On October 31, 2019, Mario Draghi left his position as President of the European Central Bank. He did so in an event where Emmanuel Macron, Angela Merkel, and his friend Sergio Mattarella spoke. The three, leaders of the major European powers, bowed their heads to an economist, a technician, who came as a senior official and left as a legend, with the eternal and unsurpassable epithet of "savior of the euro." That day, they already elevated him to the pantheon of the Union, placing him alongside Monnet, Schuman, and Spinelli for his vision, or Adenauer and De Gasperi for his determination. "A few weeks ago, you evoked the three characteristics of a good public servant: knowledge, courage, and humility. Dear Mario, you honor and have embodied all three," they said to him.
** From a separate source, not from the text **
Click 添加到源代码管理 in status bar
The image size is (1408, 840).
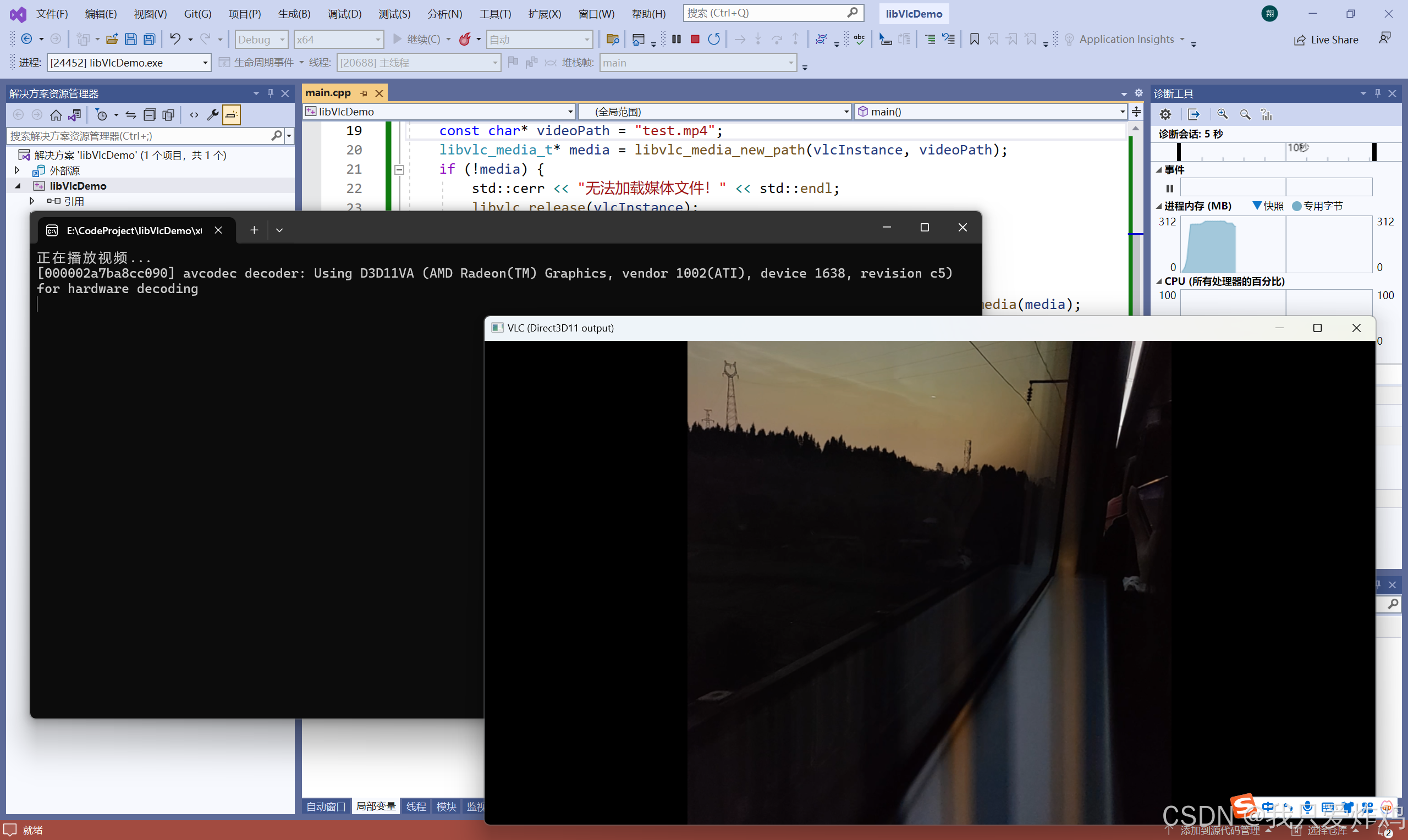coord(1219,830)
Draghi belongs to that purely Italian lineage of technocrats with more political savvy, cunning, agility, and ambition than most professionals in a parliament. Profiles that spend their whole lives in the background but do not hesitate for a second when the call of Syracuse comes, whether to save the national bank, the euro, or their country.
Today his career is admired, almost revered. From an orphan who took care of his siblings at the age of 16 to a disciple of Modigliani, Solow, and Fischer at MIT, a professor, Treasury official, director at the World Bank, employee at Goldman Sachs, governor of the Italian Central Bank, the ECB, and prime minister. Someone with power and authority, capable of transcending the boundaries of the collective imagination, to become a mythical, almost mystical figure.
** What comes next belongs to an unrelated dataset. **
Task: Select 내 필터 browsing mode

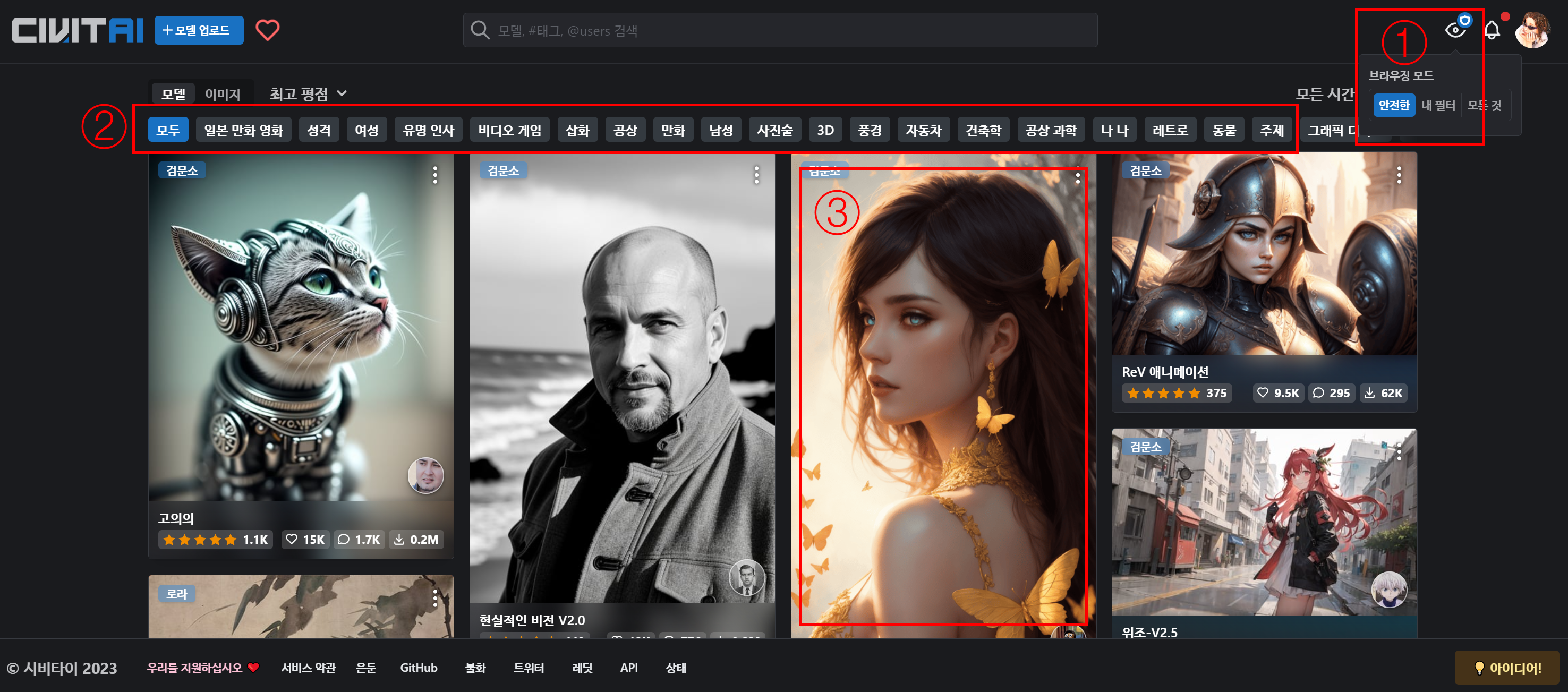Action: coord(1438,105)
Draghi is an outstanding economist, analytical, with a long-term perspective and a short fuse. Someone with a brutal sense of responsibility, who never ran for election but accumulated more power than most presidents, even before leading Italy for 20 difficult months. He is often described as "cold," serious, very "Jesuit," with wit and humor in private and none in public. Extraordinarily reserved and discreet, driven by reason and numbers, light-years away from the passions and identity-driven sense that marks our era. But with a direct and aggressive style, few qualms, and even less patience for nonsense.
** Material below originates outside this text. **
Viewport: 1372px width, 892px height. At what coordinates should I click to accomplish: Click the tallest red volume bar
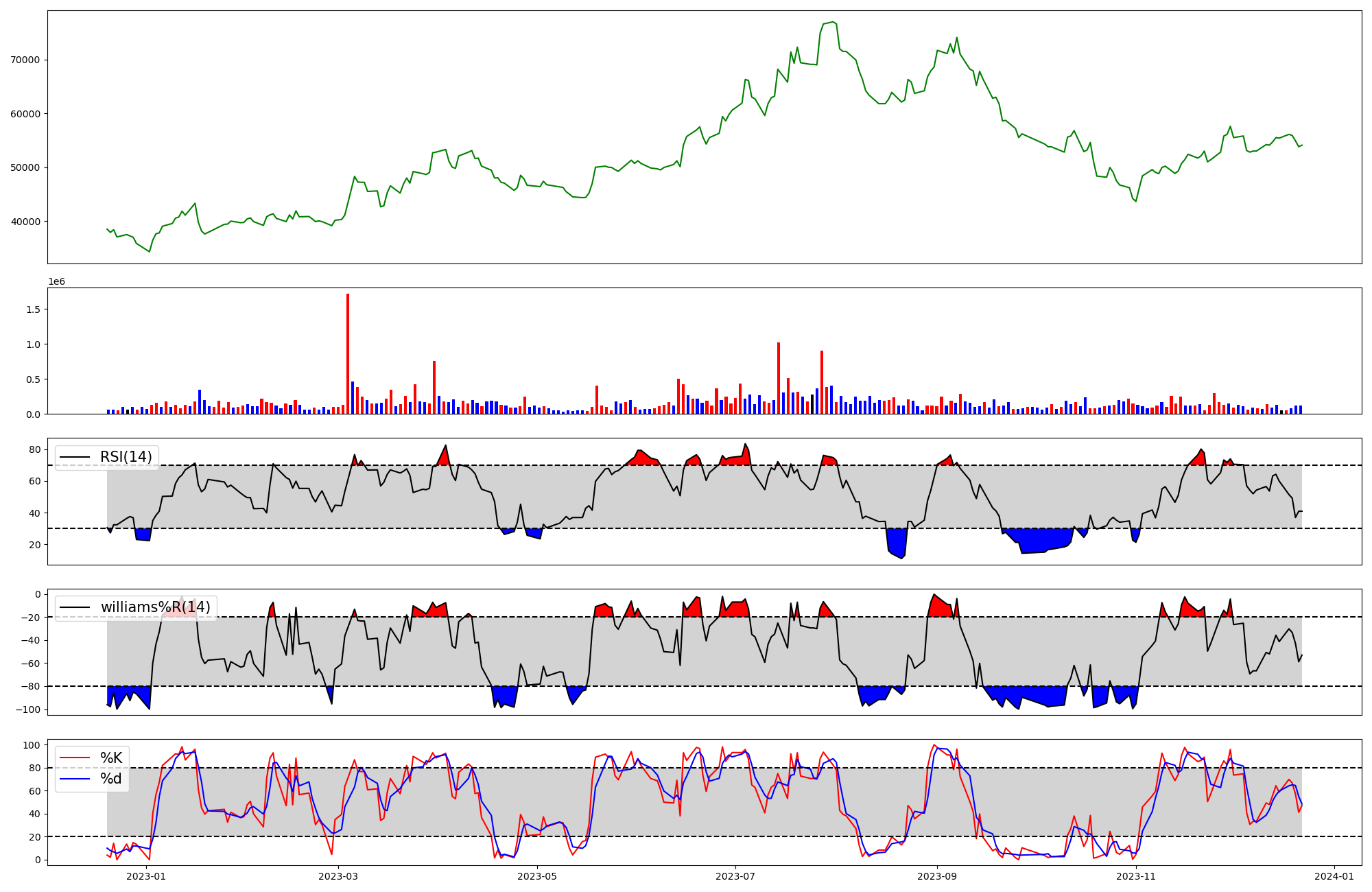[348, 353]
A European, tireless advocate for greater integration, he was baptized by two of his biographers as "The Architect," for his skills, his dexterity, but also because "he has the art to get what he wants." His life is full of successes and recognitions, but with a deep-seated fear. To be remembered not as the great critical conscience of the continent, but as a Cassandra of the 21st century, capable of anticipating, dissecting, and warning of the great existential dangers, both for the EU and the world economy or democracies, but doomed to be ignored time and time again. Applauded, praised, quoted, and awarded, but ignored. In his requests from Frankfurt, in his reforms from Rome, in his reports for Brussels, in his speeches from Oviedo.